## Série de consignes
• A. Recopiez, dans le texte sur la langue des oiseaux, le passage allant de « Il y a quelque chose qui » jusqu'à « vibre dans l’intonation. » inclus.
• B. Que dit le texte sur la langue des oiseaux ?
(i) Qu'est-ce qui soutient la phrase ?
(ii) À travers quel élément les voix animales sont-elles purifiées en entrant dans la langue des oiseaux ?
(iii) Qu'affirme le cri animal ?

## Texte à lire
%%

Il y a quelque chose qui passe, indéchiffré, dans la langue des hommes et appartient aussi à la langue des oiseaux. Il y a quelque chose plutôt qui unit toutes les langues des hommes, leur pluralité disséminée, et qui est commune à la langue des oiseaux. C’est le vent qui est dans nos voyelles, le bruissement qui tremble dans les syllabes, le silence qui soutient la phrase, la courbe musicale qui vibre dans l’intonation.
Dans la langue des oiseaux il y a en outre la résonance de toutes les voix animales, qu’elles habitent la forêt ou la savane, le désert ou les campagnes cultivées, les routes du monde ou les maisons des hommes. Mais ces voix, entrant dans la langue des oiseaux, sont comme purifiées à travers l’élément air, emportées par un mouvement ascensionnel, libre, joyeux.
Le cri animal, en somme, affirme sa verticalité, son rapport avec le ciel.

%%

## Contenu des données
%%

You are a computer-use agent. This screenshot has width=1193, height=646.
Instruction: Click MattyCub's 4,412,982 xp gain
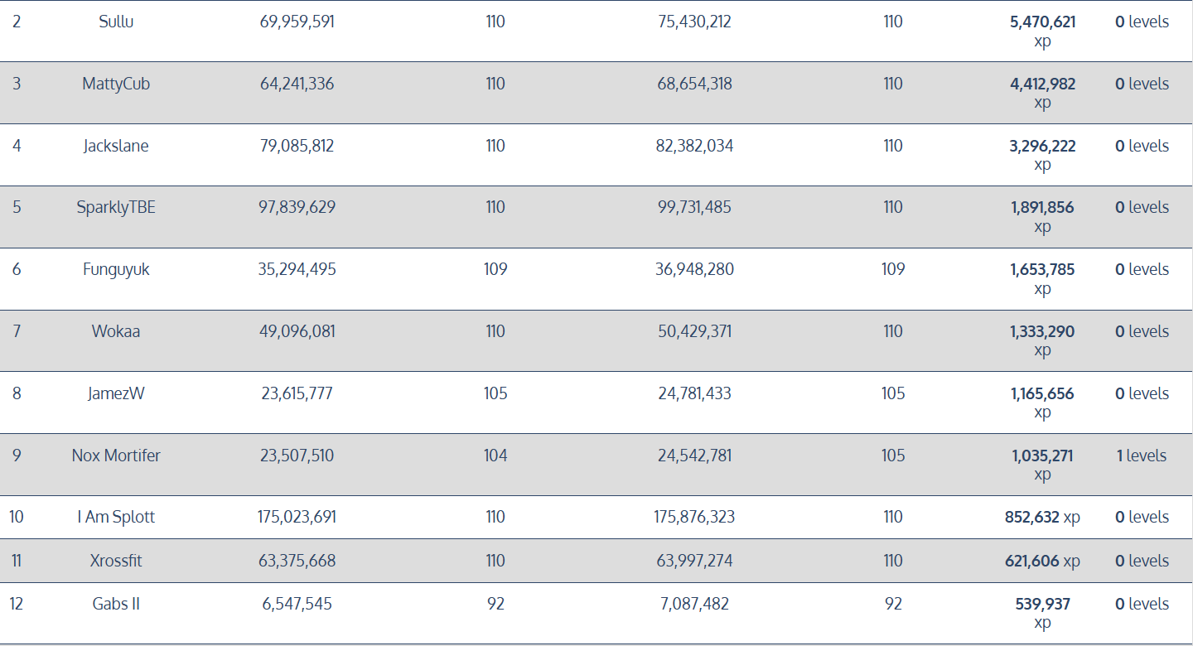[x=1042, y=84]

%%

## Corrigé de l'exercice
• A.
Il y a quelque chose qui passe, indéchiffré, dans la langue des hommes et appartient aussi à la langue des oiseaux. Il y a quelque chose plutôt qui unit toutes les langues des hommes, leur pluralité disséminée, et qui est commune à la langue des oiseaux. C’est le vent qui est dans nos voyelles, le bruissement qui tremble dans les syllabes, le silence qui soutient la phrase, la courbe musicale qui vibre dans l’intonation.

• B.
(i) Le silence.
(ii) L'élément air.
(iii) Sa verticalité, son rapport avec le ciel.